The Trump administration this week announced it would rescind a directive issued July 6 that would have prohibited international students from staying in the U.S. if they were attending colleges and universities that offered only online instruction, the Associated Press reports. U.S. Immigration and Customs Enforcement (ICE) announced the reversal at a hearing in a lawsuit filed by Harvard University and the Massachusetts Institute of Technology challenging the rule. U.S. District Judge Allison Burroughs said that the administration agreed to shelve the directive and “return to the status quo.” 

The decision was welcome news to higher education leaders, who had voiced concern about the safety and wellbeing of their international students and called the rule “reckless.” More than 200 institutions, including Georgetown University, had signed onto court briefs supporting Harvard and MIT’s lawsuit. Georgetown also had signed on to a similar lawsuit filed by Johns Hopkins University and joined by 60 universities in the U.S. District Court in Washington, D.C.  

Ted Mitchell, the president of the American Council on Education, told Inside Higher Ed that ICE’s decision to walk back the directive “demonstrates the importance of international students to the United States and shows that together with one voice, all of higher education, the business community, and many others across our nation are making it clear that these students continue to be welcome here.”
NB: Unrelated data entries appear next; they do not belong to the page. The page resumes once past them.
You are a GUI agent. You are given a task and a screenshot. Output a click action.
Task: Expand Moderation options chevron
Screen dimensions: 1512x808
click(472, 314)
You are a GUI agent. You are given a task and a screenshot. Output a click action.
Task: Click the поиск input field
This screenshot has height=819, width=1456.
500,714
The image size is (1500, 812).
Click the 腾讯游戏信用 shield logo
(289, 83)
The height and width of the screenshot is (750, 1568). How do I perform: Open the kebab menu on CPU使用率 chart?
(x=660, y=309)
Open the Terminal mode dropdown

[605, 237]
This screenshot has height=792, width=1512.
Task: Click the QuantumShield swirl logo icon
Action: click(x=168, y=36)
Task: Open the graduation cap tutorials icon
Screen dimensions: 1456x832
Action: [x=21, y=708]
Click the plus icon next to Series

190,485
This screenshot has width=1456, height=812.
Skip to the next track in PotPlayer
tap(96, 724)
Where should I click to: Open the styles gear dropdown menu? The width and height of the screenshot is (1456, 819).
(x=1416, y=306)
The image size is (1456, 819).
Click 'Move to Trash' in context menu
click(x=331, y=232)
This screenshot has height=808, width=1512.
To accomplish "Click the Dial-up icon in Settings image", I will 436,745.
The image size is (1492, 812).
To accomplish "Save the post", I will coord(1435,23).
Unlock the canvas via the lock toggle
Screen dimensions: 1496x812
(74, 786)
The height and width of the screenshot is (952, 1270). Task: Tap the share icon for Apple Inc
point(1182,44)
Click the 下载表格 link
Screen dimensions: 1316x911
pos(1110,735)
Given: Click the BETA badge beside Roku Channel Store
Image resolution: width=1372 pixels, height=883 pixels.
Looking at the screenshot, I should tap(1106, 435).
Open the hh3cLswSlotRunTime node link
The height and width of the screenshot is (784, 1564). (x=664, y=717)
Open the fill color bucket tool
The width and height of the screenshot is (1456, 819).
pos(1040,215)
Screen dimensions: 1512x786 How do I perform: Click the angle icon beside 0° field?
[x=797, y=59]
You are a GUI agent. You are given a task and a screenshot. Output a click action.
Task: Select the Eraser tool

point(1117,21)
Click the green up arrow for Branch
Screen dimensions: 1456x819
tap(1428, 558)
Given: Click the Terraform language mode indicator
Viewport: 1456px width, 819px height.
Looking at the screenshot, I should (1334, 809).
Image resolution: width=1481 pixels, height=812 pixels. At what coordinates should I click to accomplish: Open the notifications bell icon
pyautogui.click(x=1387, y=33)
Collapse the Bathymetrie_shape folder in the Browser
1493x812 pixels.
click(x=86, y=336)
“We are thankful for the news that the directive issued last week by the U.S. Department of Homeland Security’s Student and Exchange Visitor Program (SEVP)—which would have imposed unnecessary barriers for our international students on F-1 educational visas—has been rescinded,” Georgetown University President John J. DeGioia said in a statement. “Our international students are integral members of our university community, and we will continue to advocate on their behalf whenever necessary.